VDSL kann bis zu 50 Mbit/s

Mit der Übertragungstechnik VDSL können theoretisch Geschwindigkeiten von bis zu 100 Mbit/s im Downstream erreicht werden. Zur Zeit sind meist Lösungen mit einem maximalen Downstream von etwa 50 Mbit/s und einem maximalen Upstream von bis zu zehn Mbit/s verfügbar - und auch diese Bandbreite kann nur unter optimalen Bedingungen erreicht werden.

Vorausetzungen für den VDSL-Ausbau

Voraussetzung für VDSL ist die Installation von speziellen Modems in der Vermittlungsstelle. Sowohl aufgrund der infrastrukturellen Voraussetzungen wie auch aufgrund der logistisch aufwändigen Aufrüstung der Vermittlungsstelle ist VDSL zur Zeit eher in den großen Ballungszentren verfügbar. Wer nicht dort wohnt, muss sich mit dem "normalen" DSL begnügen, welches maximal 16 Mbit/s liefert – für die meisten ohnehin genug. In den nächsten Jahren soll das VDSL-Netz aber kontinuierlich ausgebaut werden.
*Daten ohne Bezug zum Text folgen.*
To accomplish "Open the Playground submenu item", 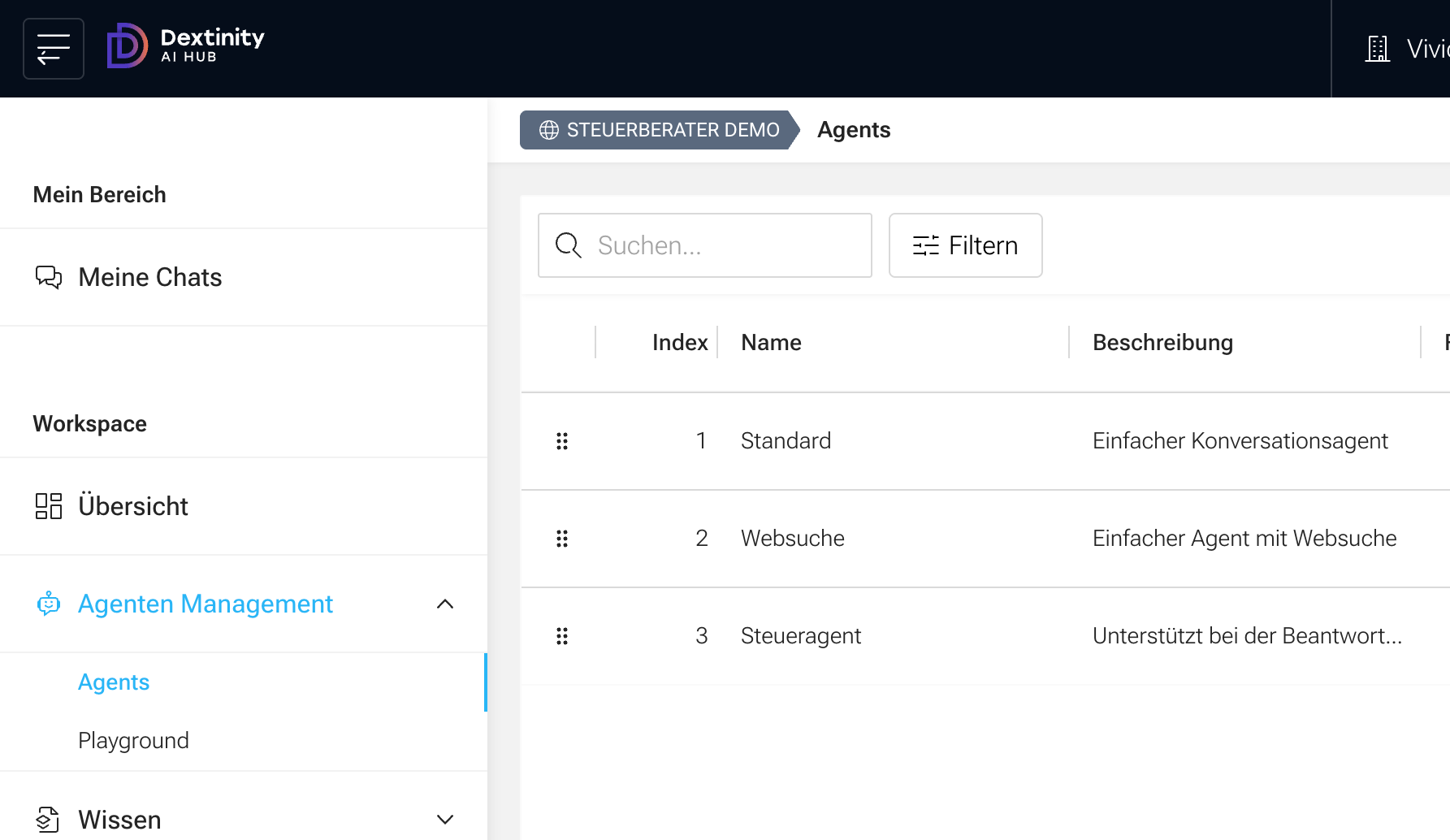I will coord(133,741).
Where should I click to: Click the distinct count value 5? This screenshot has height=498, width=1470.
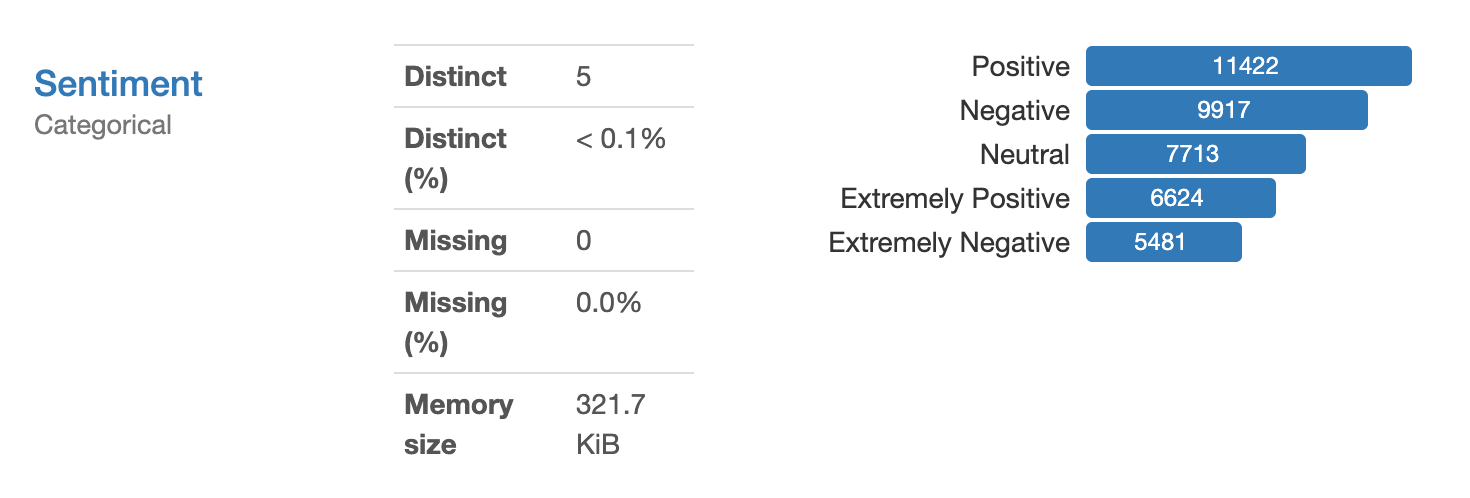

Mobiles InternetMit VDSL wird der Internetzugang leistungsfähiger - toll für Multimedia-Fans und Online-Gamer.© Elliot Westacott / Fotolia.com

Für wen lohnt sich ein VDSL-Anschluss?

Klare Antwort: Für Multimedia-Freunde, DSL-Dauersurfer und Online-Gamer. Letztere können mit VDSL ihre Pingzeit erheblich reduzieren (auch ohne Fastpath) und zugleich noch Dateien herunterladen. Dass auch Powersurfer mit den satten Bandbreiten ihren Spaß haben, steht natürlich vollkommen außer Frage - mit VDSL kommen auch riesige Downloads ruckzuck auf die Festplatte, Webseiten bauen sich in Augenblicken auf.

Triple Play über VDSL

Wirklich interessant ist VDSL auch in Sachen Triple Play. Triple Play heißt, dass Internet, Telefon und Fernsehen zusammenwachsen - alles kommt aus einer Dose; die Kabelanbieter Kabel Deutschland, Unitymedia und Kabel BW praktizieren dies ja bereits mit großem Erfolg und machen den DSL-Anbietern mittlerweile einen großen Marktanteil streitig.

Für derlei Multimedia-Anforderungen aber benötigt man eine große Bandbreite - wer Videos online abrufen oder die Bundesliga live übers Internet anschauen möchte - beides freilich in guter Auflösung -, der benötigt "Internet satt" und also am besten eine VDSL-Verbindung.